Citrus yellow-vein associated virus, umbraviruses, and carmoviruses have short 5' UTRs. The 5' ends of most umbravirus and carmovirus genomic and subgenomic RNAs begin with a conserved sequence known as the carmovirus consensus sequence (CCS); G1-3A/U3-8. This sequence usually begins with three guanylates as in the case of CYVaV (Figure 5A, in green; Guan et al., 2000). The CYVaV RACE analyses and structure similarities to the 5' and 3' ends of tombusvirids strongly suggests that approximately 2.7 kb RNA sequence is the full-length sequence of this infectious agent.

Recent studies on various plant hosts, reported small viruses and virus-associated RNAs of approximately 2.8–4.5 kb in size containing two or more ORFs (Mo et al., 2011; Quito-Avila et al., 2015; Sa Antunes et al., 2016; Felker et al., 2019; Campbell et al., 2020; Yoshida, 2020; Tahir et al., 2021). CYVaV has been referenced by many of these reports to be related to such small virus-like RNAs (Quito-Avila et al., 2015; Sa Antunes et al., 2016; Tahir et al., 2021). However, CYVaV remains distinct among them because of the smaller size (approximately 2.7 kb) and organization of its genome and putative expression mechanism of its two ORFs (−1 ribosomal frameshift; Figure 2) as well as the low aa sequence similarity of its ORF1 encoded protein and RdRp (i.e., <74%).

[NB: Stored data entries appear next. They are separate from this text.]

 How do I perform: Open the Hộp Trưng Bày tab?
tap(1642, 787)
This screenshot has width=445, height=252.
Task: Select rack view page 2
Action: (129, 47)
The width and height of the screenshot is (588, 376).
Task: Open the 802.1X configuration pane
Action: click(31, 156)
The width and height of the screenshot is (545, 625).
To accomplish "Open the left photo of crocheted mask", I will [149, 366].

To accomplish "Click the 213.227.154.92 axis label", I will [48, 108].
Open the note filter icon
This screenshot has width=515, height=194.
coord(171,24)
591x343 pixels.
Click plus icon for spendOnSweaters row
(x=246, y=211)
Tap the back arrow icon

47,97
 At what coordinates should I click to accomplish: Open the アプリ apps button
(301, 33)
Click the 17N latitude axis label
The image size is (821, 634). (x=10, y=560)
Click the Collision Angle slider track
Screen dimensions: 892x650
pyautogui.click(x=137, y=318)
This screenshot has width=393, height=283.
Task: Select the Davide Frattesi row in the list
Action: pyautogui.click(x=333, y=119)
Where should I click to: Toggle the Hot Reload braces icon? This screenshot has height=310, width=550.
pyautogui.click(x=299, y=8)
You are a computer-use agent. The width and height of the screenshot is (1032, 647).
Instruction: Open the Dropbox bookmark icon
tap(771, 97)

The combination of structural elements at the virus ends and the phylogenetic analysis of tombusvirids and tombusvirid-like RNAs provide an insight into the evolution of the tombusvirids at-large. The structures of all the viruses are highly conserved and presumed present in the last common ancestor of the group. In addition, it is well-established that ORF1 in all viruses in the family Tombusviridae codes for a replication required protein that is involved in membrane reorganization and interaction with host factors (Rajendran and Nagy, 2003; Pogany et al., 2005; Kovalev et al., 2016). The fusion ORF1/2 in both groups are expressed via a −1 ribosomal frameshift. The RdRp phylogram clearly shows that the CYVaV-like viruses are ancestral to the group. They, along with tlaRNAs, do not have signature virus genes other than the RdRp. One hypothesis is that a member from the group acquired movement-associated genes from a host or another virus that transformed it to a bone fide virus: possibly an ancestral umbra-like virus. Co-infection with another virus, presumably a luteo-like (Adams et al., 2011) provided the umbra-like virus with a coat protein forming an ancestral virus to the modern tombusvirids. Luteovirid coat proteins are ancestral to their tombusvirids counterpart (Adams et al., 2011) and both have a picorna-like jelly roll folding (Byrne et al., 2019). We therefore have a plausible hypothesis of how genetic elements similar to CYVaV evolve to form bone fide plant-infecting +sense RNA viruses.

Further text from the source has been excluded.